PROVIDED ENTRIES ->
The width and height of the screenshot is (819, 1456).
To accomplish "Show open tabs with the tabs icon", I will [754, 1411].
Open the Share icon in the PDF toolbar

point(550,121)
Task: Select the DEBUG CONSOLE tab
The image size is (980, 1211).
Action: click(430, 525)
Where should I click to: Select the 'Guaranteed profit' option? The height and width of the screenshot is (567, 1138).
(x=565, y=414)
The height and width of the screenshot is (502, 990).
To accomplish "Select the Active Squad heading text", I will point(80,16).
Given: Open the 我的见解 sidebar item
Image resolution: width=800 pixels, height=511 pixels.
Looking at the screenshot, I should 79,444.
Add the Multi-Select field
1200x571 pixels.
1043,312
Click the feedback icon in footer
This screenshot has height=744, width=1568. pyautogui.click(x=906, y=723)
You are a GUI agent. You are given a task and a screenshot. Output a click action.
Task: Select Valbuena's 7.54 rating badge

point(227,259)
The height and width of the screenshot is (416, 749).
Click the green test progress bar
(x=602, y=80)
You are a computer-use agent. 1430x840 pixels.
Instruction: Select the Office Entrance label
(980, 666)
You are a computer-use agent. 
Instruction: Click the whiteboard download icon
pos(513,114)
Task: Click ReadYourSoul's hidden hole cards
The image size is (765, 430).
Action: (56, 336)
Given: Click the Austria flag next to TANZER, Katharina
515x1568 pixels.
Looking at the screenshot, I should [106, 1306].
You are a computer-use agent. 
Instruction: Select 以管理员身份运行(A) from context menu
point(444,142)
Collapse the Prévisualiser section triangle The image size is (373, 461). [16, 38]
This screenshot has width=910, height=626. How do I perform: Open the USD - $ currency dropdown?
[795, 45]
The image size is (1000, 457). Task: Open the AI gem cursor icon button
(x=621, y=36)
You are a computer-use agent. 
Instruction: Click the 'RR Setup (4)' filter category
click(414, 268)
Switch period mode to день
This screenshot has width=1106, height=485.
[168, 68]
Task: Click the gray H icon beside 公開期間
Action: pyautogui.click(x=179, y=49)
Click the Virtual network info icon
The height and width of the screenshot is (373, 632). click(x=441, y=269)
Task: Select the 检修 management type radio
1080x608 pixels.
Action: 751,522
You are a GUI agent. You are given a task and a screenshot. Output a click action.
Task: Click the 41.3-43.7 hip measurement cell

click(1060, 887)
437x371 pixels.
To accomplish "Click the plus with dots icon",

WORK INSTRUCTIONS ->
Extract the complete listing verbatim.

RESPONSE AREA ->
The width and height of the screenshot is (819, 1456).
To accomplish "Show open tabs with the tabs icon", I will [754, 1411].
Open the Share icon in the PDF toolbar

point(550,121)
Task: Select the DEBUG CONSOLE tab
The image size is (980, 1211).
Action: click(430, 525)
Where should I click to: Select the 'Guaranteed profit' option? The height and width of the screenshot is (567, 1138).
(x=565, y=414)
The height and width of the screenshot is (502, 990).
To accomplish "Select the Active Squad heading text", I will point(80,16).
Given: Open the 我的见解 sidebar item
Image resolution: width=800 pixels, height=511 pixels.
Looking at the screenshot, I should 79,444.
Add the Multi-Select field
1200x571 pixels.
1043,312
Click the feedback icon in footer
This screenshot has height=744, width=1568. pyautogui.click(x=906, y=723)
You are a GUI agent. You are given a task and a screenshot. Output a click action.
Task: Select Valbuena's 7.54 rating badge

point(227,259)
The height and width of the screenshot is (416, 749).
Click the green test progress bar
(x=602, y=80)
You are a computer-use agent. 1430x840 pixels.
Instruction: Select the Office Entrance label
(980, 666)
You are a computer-use agent. 
Instruction: Click the whiteboard download icon
pos(513,114)
Task: Click ReadYourSoul's hidden hole cards
The image size is (765, 430).
Action: (56, 336)
Given: Click the Austria flag next to TANZER, Katharina
515x1568 pixels.
Looking at the screenshot, I should [106, 1306].
You are a computer-use agent. 
Instruction: Select 以管理员身份运行(A) from context menu
point(444,142)
Collapse the Prévisualiser section triangle The image size is (373, 461). [16, 38]
This screenshot has width=910, height=626. How do I perform: Open the USD - $ currency dropdown?
[795, 45]
The image size is (1000, 457). Task: Open the AI gem cursor icon button
(x=621, y=36)
You are a computer-use agent. 
Instruction: Click the 'RR Setup (4)' filter category
click(414, 268)
Switch period mode to день
This screenshot has width=1106, height=485.
[168, 68]
Task: Click the gray H icon beside 公開期間
Action: pyautogui.click(x=179, y=49)
Click the Virtual network info icon
The height and width of the screenshot is (373, 632). click(x=441, y=269)
Task: Select the 检修 management type radio
1080x608 pixels.
Action: 751,522
You are a GUI agent. You are given a task and a screenshot. Output a click action.
Task: Click the 41.3-43.7 hip measurement cell

click(1060, 887)
437x371 pixels.
To accomplish "Click the plus with dots icon",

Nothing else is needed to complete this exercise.